Informational plot only. Expected log2-transformed RSEM expression range distribution: $\sim 0 - 16$. Median close to $0$ indicate overall low expression, should be avoided.

```{r fig.height=3}
selected_genes_expression <- melt(expr[, colnames(expr) %in% selected_genes, drop = FALSE])
p1 <- ggplot(selected_genes_expression, aes(x = variable, y = log2(value))) + geom_boxplot()
p2 <- ggplot(selected_genes_expression, aes(x = log2(value))) + geom_density()
grid.arrange(p1, p2, ncol = 2)
```

```{r}
# View and subset by expression and quantiles of the selected genes
selected_genes_quantiles_up <- with(selected_genes_expression, tapply(value, variable, quantile, probs = quantile_up)) # Select upper quantile!
selected_genes_quantiles_lo <- with(selected_genes_expression, tapply(value, variable, quantile, probs = quantile_lo)) # Select lower quantile!
# Subset exprs by top expression
selected_index_up <- list() # Collect boolean indexes for each gene
selected_index_lo <- list() # Collect boolean indexes for each gene
for (gene in selected_genes) {
  ind_up <- expr[, gene] > selected_genes_quantiles_up[ gene ] # True, if expressed above the selected upper quantile
  ind_lo <- expr[, gene] < selected_genes_quantiles_lo[ gene ] # True, if expressed below the selected lower quantile
  selected_index_up <- c(selected_index_up, list(ind_up))
  selected_index_lo <- c(selected_index_lo, list(ind_lo))
}
ind_up <- apply(as.data.frame(selected_index_up), 1, all) # Collapse indexes from multiple selected genes, all selected genes should be expressed in the upper quantile
ind_lo <- apply(as.data.frame(selected_index_lo), 1, all) # Collapse indexes from multiple selected genes, all selected genes should be expressed in the lower quantile

# For differential analysis, create group labels
group <- vector(mode = "numeric", length = nrow(expr)) # Empty bector
group[ind_up] <- 1 # Assign numeric groups
group[ind_lo] <- 2
# table(group) # How many patients we have
expr <- expr[group != 0, ] # Remove those that are not in quantiles
group <- group[ group != 0 ]
```

# Differential expression analysis

```{r}
# Prerequisites, prepared by the survival.R script
# expr - expression matrix separated by the high/low expression of the selected genes
# group - labeling of samples having high/low expression of the selected genes

# Reshape expression matrix
expr <- (t(expr))
colnames(expr) <- expr[1, ]
expr <- expr[-1, ]
class(expr) <- "numeric"
# expr <- log2(expr + 1)
expr <- voom(expr)$E
# boxplot(expr)

# Limma
design <- model.matrix(~0 + factor(group))
colnames(design) <- c("up", "lo")
fit <- lmFit(expr, design)
contrast.matrix <- makeContrasts(up-lo, levels = design)
fit2 <- contrasts.fit(fit, contrast.matrix)
fit2 <- eBayes(fit2)

degs <- topTable(fit2, coef = 1, number = Inf, p.value = p_val_cutoff)
```

We split `r cancer` cohort into `r length(group[group == 1])` x `r length(group[group == 2])` patients having `r paste(selected_genes, collapse = ", ") ` in lower `r quantile_up` and upper `r quantile_lo` expression quantiles. We have a total of `r nrow(degs)` differentially expressed genes at FDR corrected p-value `r p_val_cutoff`. `r nrow(degs[ degs$logFC > 0, ])` are upregulated, `r nrow(degs[ degs$logFC < 0, ])` are downregulated.

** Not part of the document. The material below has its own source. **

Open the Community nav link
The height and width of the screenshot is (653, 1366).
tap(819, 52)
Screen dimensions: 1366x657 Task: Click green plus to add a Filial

Top 50 the most differentially expressed genes are shown

```{r fig.height=8.5}
index.to.plot <- order(group)
matrix.to.plot <- expr[rownames(degs)[1:50], index.to.plot]
genes.to.plot <- rownames(degs)[1:50]
group.to.plot <- group[index.to.plot]
group.to.plot <- ifelse(group.to.plot == 1, "UP", "LO")

NMF::aheatmap(matrix.to.plot, color=colorRampPalette(c('blue', 'gray', 'yellow'))(20), Colv = NA, Rowv = FALSE, hclust = "ward", scale = "row", annCol = group.to.plot, annColors = list(c("blue", "red")), labRow = genes.to.plot, fontsize = 10, cexRow = 10) # color="-RdYlBu"
```

```{r}
# Save results
# Create (or, load)  Excel file
unlink(fileNameRes)
wb <- openxlsx::createWorkbook(fileNameRes) # loadWorkbook(fileNameRes) # 
save_res(data.frame(Gene = rownames(degs), degs), fileName = fileNameRes, wb = wb, sheetName = "DEGS")
```

Results are stored in the Excel file `r fileNameRes`

- Legend for gene lists: "Gene" - gene annotations; "logFC" - log fold change; "AveExpr" - average expression, log2; "t" - t-statistics; "P.Val"/"adj.P.Val" - non-/FDR-adjusted p-value, "B" - another statistics.

```{r}
# DT::datatable(degs)
pander(degs[1:min(ntable, nrow(degs)), ])
```

# Functional enrichment analysis

Up- and downregulated genes are tested for functional enrichment `r paste(ifelse(up_dn_separate, "separately", "jointly"))`. `r paste(ifelse(up_dn_separate, "Each table has enrichment results for both up-/downregulated genes. The \"direction\" column indicate which pathways are enriched in \"UP\"- or \"DN\"-regulated genes.", ""))`. FDR cutoff of the significant enrichments - `r p_adj_cutoff`. Top `r ntable` genes shown.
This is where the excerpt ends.